Maybe Cavendish had been born in 1918, maybe not. If he had, he was still making messes in his nappies. He hadn't seen-or, for that matter, smelled-the Western Front. He hadn't got shot there, either. Walsh had done all of those things, however much he wished he hadn't.

For a wonder, Cavendish heard the reproach in his voice. The youngster blushed like a schoolgirl. "I know you've been through a good deal, Sergeant," he said stiffly, "but I do believe I am gaining on you when it comes to experience."

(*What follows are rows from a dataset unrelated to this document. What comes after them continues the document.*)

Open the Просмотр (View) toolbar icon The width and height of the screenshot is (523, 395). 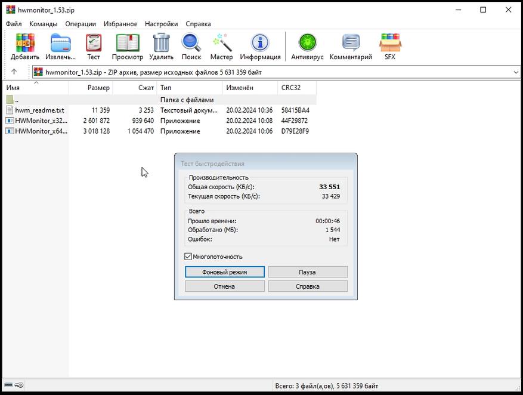tap(127, 43)
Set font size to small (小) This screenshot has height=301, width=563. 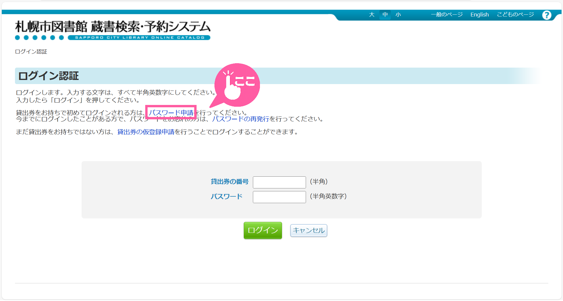click(x=398, y=15)
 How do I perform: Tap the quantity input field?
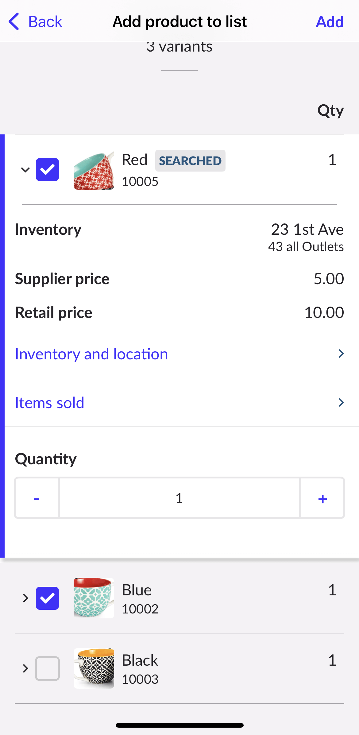tap(179, 498)
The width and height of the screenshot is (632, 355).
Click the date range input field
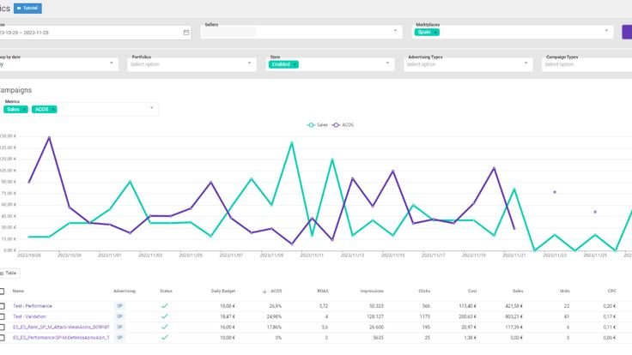86,33
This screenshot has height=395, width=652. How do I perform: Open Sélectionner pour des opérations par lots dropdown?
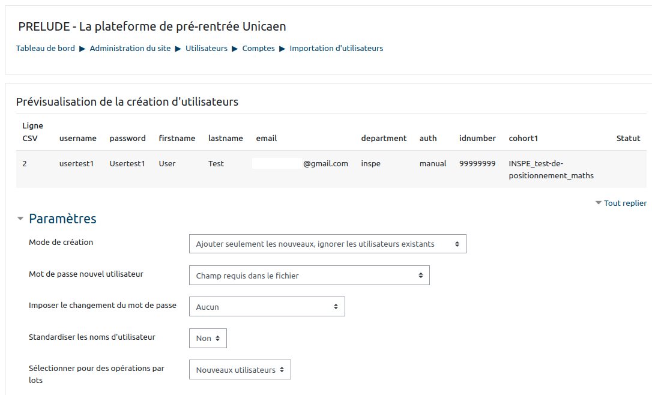click(240, 370)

That he could come out with such claptrap straight-faced only proved how much experience he didn't have yet. Telling him so would have been pointless precisely because he lacked the experience that would have let him understand what an idiot he was being.

Walsh didn't even try. "Whatever you say, sir," he answered. One of the things staff sergeants did was ride herd on subalterns till their nominal superiors were fit to go around a battlefield by themselves without getting too many of the soldiers under their command killed for no reason.

Cavendish might have been doing his best to prove he hadn't reached that point yet. Pointing east, he said, "Well, we've given the Boches a proper what-for this time, eh?"

His posh accent only made that sound even stupider than it would have otherwise. Walsh wouldn't have thought such a thing possible, but Cavendish proved him wrong. "Sir, the Germans came from their own border all the way to Paris. We've come from Paris all the way to Messy," Walsh said. "If you want to call that a proper what-for, well, go ahead."

"There are times when I doubt you have the proper attitude, Sergeant," Cavendish said. "Would you sooner be fighting behind Paris?"

"No, sir. Not a bit of it." Walsh's own accent was buzzing Welsh, and lower-class Welsh at that. What else to expect from a miner's son? He went on, "I'd sooner be fighting in bloody Germany, is what I'd sooner be doing. But that doesn't look like it's in the cards, does it?"